With the spiffy new recent-pms data structure, this hack is no longer needed!
Thanks for the review! New revision pushed. |
Thanks for the revision and replies! Merged. |
This fixes #3133 -- making a lot more PM conversations visible on the "PM conversations" screen -- by using the nice
recent_private_conversations
data structure that the server introduced in version 2.1, precisely in order to support fixing #3133.This PR replaces #3535, and #4104 which was partly based on a rebase of #3535. There's one commit in here which derives from those two PRs; but upon rebasing #4104 and studying it, I decided it'd be better to take a different approach for most of what it needs to do.

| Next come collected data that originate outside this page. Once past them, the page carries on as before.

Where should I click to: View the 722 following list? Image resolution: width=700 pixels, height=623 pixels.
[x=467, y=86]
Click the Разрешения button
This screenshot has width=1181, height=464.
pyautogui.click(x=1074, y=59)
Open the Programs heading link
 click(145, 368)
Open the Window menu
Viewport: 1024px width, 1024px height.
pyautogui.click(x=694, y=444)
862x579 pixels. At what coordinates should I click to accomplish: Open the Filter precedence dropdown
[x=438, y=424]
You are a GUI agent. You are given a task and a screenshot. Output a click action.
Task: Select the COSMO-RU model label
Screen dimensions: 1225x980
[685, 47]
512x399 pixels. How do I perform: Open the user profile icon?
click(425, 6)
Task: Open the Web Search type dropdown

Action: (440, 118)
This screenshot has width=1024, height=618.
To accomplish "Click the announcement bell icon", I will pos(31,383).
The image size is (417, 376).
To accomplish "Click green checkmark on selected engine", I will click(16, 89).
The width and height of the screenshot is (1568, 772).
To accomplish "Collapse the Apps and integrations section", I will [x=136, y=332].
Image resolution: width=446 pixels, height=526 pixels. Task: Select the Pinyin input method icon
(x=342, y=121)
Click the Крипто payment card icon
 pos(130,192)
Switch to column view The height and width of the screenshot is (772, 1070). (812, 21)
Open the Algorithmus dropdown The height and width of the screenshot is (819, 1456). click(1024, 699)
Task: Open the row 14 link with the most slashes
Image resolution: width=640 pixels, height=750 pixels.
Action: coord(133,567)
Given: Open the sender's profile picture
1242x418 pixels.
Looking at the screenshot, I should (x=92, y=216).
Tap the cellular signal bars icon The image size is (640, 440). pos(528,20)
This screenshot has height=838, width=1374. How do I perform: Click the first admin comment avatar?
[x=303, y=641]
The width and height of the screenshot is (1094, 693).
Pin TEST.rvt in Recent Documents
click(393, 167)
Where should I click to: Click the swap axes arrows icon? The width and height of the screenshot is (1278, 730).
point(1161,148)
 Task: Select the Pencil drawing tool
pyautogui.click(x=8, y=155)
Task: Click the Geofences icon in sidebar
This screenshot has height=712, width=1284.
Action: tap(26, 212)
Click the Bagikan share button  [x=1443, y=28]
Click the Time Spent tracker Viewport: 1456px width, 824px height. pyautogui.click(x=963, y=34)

Most fundamentally: instead of maintaining the data in the exact same format as it came over the wire as JSON, we arrange it on receipt into a data structure that's optimized for efficiently maintaining and using. The "store it like it came over the wire" approach is the one we use for a lot of the data in the app... but the needs of an in-memory data structure for efficiently updating data, and efficiently finding things in it, are very different from the needs of a simple, highly portable, wire format like JSON. Our #3339 and #3949 already describe how we should be using more appropriate data structures for a lot of our data.
This data structure is another example of that -- and as we're adding it now from scratch, it makes a perfect occasion to go straight for a data structure designed for the purpose, without any of the additional considerations or work required to migrate something we already have and use.
In doing so, we make good use of our new (since #4201) support for Immutable.js data structures in our Redux state: without Immutable (and short of basically reimplementing large parts of Immutable ourselves), it would have been quite difficult to make these data structures as efficient as they should be in a way compatible with Redux's requirement that the state not be mutated.
This also builds on #4385 yesterday, and on the long series of work sorting out the different ways we identify PM conversations (#4035).